Category: Dissertation

From North-South- experiences of internationalization

In the spring of 2018, I knocked on the door of TSE, department of International Business (IB), with my doctoral research proposal. After approval, I was able to enter the IB community. Embarking on a Ph.D. is unique, and we all take up our own paths towards accomplishments. For me, though, having previously been working on various development cooperation projects, this is where I move from. The work I did involved traveling across continents mostly between the EU and the developing world. But I will narrate a bit more about my experiences and the valuable insights I gained from it. It is from here that I intend to explore further through acquiring scientific knowledge, and IB this the right place to be.
Since 2012, I have been part of international expert teams implementing and doing various development cooperation projects especially in developing countries. As you may know, project is tendered and bid for; thus, it is a game where you either win or lose. My main area of expertise is broadly in Private Sector Development tasks, that is, formulating strategies for economic growth and poverty reduction in developing countries. Perhaps before I continue narrating, it’s better that I describe in brief about the types of projects. Actually, the essence of development cooperation projects is to render support and complement efforts of developing countries to guarantee the provision of universal social basic needs of their citizens along and fundamental human rights. Development cooperation projects that are not profit-driven, but some try to seek a lower profit.
Perhaps, for now, let me share with you a couple of my experiences and field missions which are synonymous to data collection as in research, but this requires onsite presence. Field missions are performed in academic research or other and consultants, as for me. Normally, before the onset of a field mission, experts are selected to implement a project with timeline. So, about a couple of years ago, we won a tender where I was admitted to an international expert team. I was on a Global Environment Facility (GEF) project funded by the African Development Bank (AfDB) and UNDP, which was to be implemented in and around communities of Lake Tanganyika in Zambia. The primary purpose of the project was to provide a baseline scenario of Lake Tanganyika, livelihoods, socio-economic, and environmental situations. So, our tasks were to examine existing strategies and constraints faced by local communities living around the Lake in pursuit of economic activities for sustaining their livelihood and income opportunities
The journey to the field began early morning in order to cover 800km to Kasama town. It was indeed a long trip, tiresome but exciting as we drove through beautiful landscape, as you can see in the photograph below. I selected this photograph from my album because I find it meaningful. In the sense that our lives, careers, and just like research, are journeys with curiosity and where you can encounter the unknowns on the path to your future. But as we all know, at least I think so, staying focused on the road can guarantee a safe arrival to your destination, similarly for our undertakings. So, we arrived at our destination safely and we straight away went to doing our field activities with our first meeting in one community. While in village residents gathered, and we divided theme into groups by age and gender. As such our questionnaires had an open-ended question, for interactive discussion. Before we began the activities, we first had to pay courtesy to the village chief, for permission. Doing so is a standard protocol to get the right to interview people in the community, you may sort of call as data protection. But we needed to explain the purpose of our visit, study, why it’s needed, and the benefits it will bring to the people. Well, we managed to collect data and successfully prepared our findings with recommendations to be implemented. It was an exciting mission and our finding was that there was significant depletion of natural resources such as forests across the region. But the thing which baffled the most within our findings was that of all the communities we interviewed, about 95% of the people, had not heard about Climate Change, as of 2015. One of the main reasons was the poor outreach to rural areas and weaknesses in the institutions. In brief, our recommendation included strategies that focused on supporting conservation of natural resources, adoption of land management and support to SMEs, young men and women entrepreneurs in the fish value chain.

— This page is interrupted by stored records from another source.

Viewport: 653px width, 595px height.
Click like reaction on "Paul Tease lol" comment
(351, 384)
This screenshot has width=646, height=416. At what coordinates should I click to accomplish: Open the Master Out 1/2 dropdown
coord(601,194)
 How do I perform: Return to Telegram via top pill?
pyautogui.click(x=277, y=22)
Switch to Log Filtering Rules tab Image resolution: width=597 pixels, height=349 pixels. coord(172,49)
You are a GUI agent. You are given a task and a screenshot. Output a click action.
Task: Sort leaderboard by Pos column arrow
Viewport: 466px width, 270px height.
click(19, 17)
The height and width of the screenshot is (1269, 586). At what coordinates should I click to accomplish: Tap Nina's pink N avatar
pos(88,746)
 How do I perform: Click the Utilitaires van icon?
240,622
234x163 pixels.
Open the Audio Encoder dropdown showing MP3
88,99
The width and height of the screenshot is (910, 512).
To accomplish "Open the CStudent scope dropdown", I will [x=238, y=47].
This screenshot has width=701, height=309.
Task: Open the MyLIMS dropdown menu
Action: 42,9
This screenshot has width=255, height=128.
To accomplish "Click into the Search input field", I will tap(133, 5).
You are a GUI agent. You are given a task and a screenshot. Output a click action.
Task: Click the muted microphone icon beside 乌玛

The Great North Road, Zambia (Photo taken by Ephraim Daka, 2015)


In June 2019, I embarked on a unique field mission to Mogadishu, Somalia , to perform a feasibility study on the Business Incubation ecosystem to be supported by the European Commission (EC) for international development cooperation or Europe-Aid. This was a unique mission because it was my very first time to travel to a country that is on the recovery from decades of civil war. I spent ten days in Mogadishu, and in safe hands. The next day, I was driven to the city of Mogadishu in an armored car with my security guard, to go and conduct my first interviews at an iRise Innovation Hub. Although I was uneasy during the whole mission, I was glad that the whole mission went well. What I find more interesting was that, despite of the global news about Somalia, it was business as usual and life looked normal. In brief, our report proposed capacity building from top to down of all key actors involved in entrepreneurship ecosystem based on the context of the country.
I will conclude with my recent visit to Berlin, where I attended the 18th Academy of Business in Society (ABIS) colloquium, where I presented a conceptual paper. The seminar was hosted by The European School of Management and Technology (ESMT-Berlin), the theme was Business in Society; Measuring and Creating Change. The event was exciting, with good vital speakers and panel discussions. There was a good representation from academia, corporate, and non-governmental organizations. The opening speech and panel discussion included Professor Yury Blagov, St Petersburg school of management, Dr. Ivo Matser, CEO for ABIS, Professor Tamer Boyaci ESMT Berlin, Associate Professor Lin Lerpold, Stockholm School of Economics and Katariina Stenholm, Senior Vice President, Danone Corporation among others. The debates and arguments hovered around the best practices on impact investing and mainly on the trade-off issues of social impact versus market-rate returns. In a nutshell, our homework as researchers is to investigate further how an investor can do good for society while doing well in business.
On this note, I will end here. Such have been my experiences in international business, and with these, that’s the path of my research. As such, most development cooperation programs embed the theory of Change, filling in the gaps of change initiatives.

Ephraim Daka,

Ph.D. Student, International Business

Doctor in spe in spe: Schrödinger’s PhD and 3MT

In January this year, I became painfully aware of the strange limbo existence between finishing research and finishing my PhD. I had a clear vision of my ready thesis in my head, yet I had nothing concrete to show for it. In a way, my PhD seemed at the same time finished and nonexistent – kind of like Schrödinger’s fabled cat.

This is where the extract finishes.